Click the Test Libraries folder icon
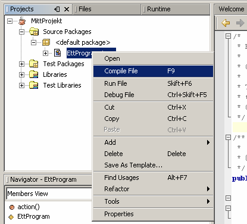(x=34, y=85)
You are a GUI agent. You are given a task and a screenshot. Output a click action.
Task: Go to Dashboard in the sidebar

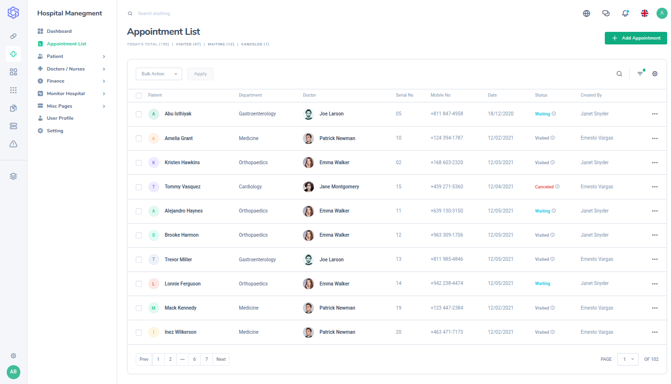tap(59, 31)
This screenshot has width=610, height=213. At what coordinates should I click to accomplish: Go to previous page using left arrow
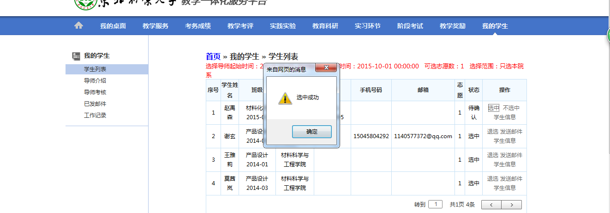[491, 205]
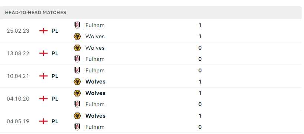The height and width of the screenshot is (134, 304).
Task: Click Wolves crest in 13.08.22 match
Action: tap(77, 48)
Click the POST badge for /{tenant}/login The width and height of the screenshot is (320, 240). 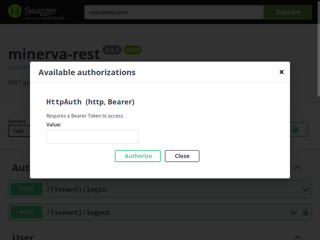click(26, 189)
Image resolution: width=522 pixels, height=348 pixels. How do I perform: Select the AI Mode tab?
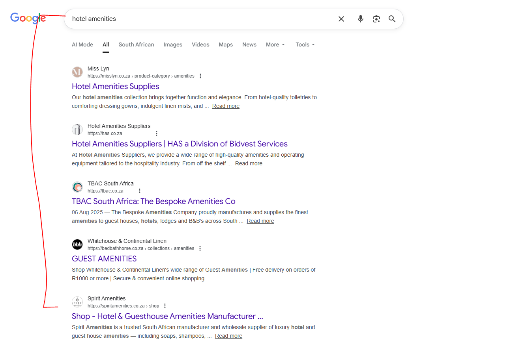click(x=82, y=44)
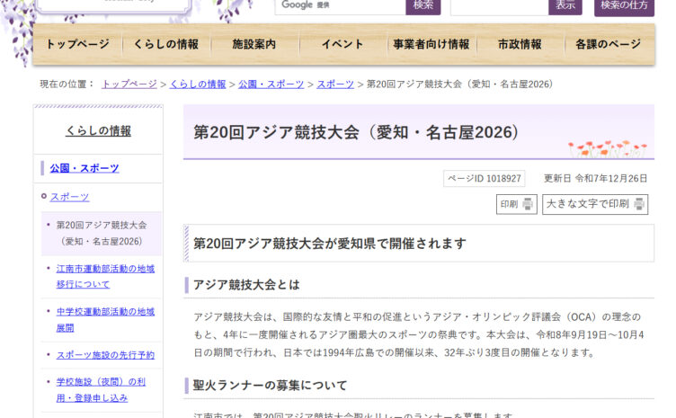Viewport: 676px width, 418px height.
Task: Click the 印刷 print button
Action: coord(516,204)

◇ ◇ ◇

TASK INSTRUCTIONS | Rewrite the material from its first line through the line containing "Action: tap(77, 48)", inclusive, replacing "Dashboard" with "Home" and changing nothing else. Give only those lines, and leave out the pictures.

RESPONSE TO THE EXERCISE |
Click the Test Libraries folder icon
(x=34, y=85)
You are a GUI agent. You are given a task and a screenshot. Output a click action.
Task: Go to Home in the sidebar

tap(59, 31)
This screenshot has width=610, height=213. At what coordinates should I click to accomplish: Go to previous page using left arrow
[491, 205]
The height and width of the screenshot is (134, 304).
Task: Click Wolves crest in 13.08.22 match
Action: tap(77, 48)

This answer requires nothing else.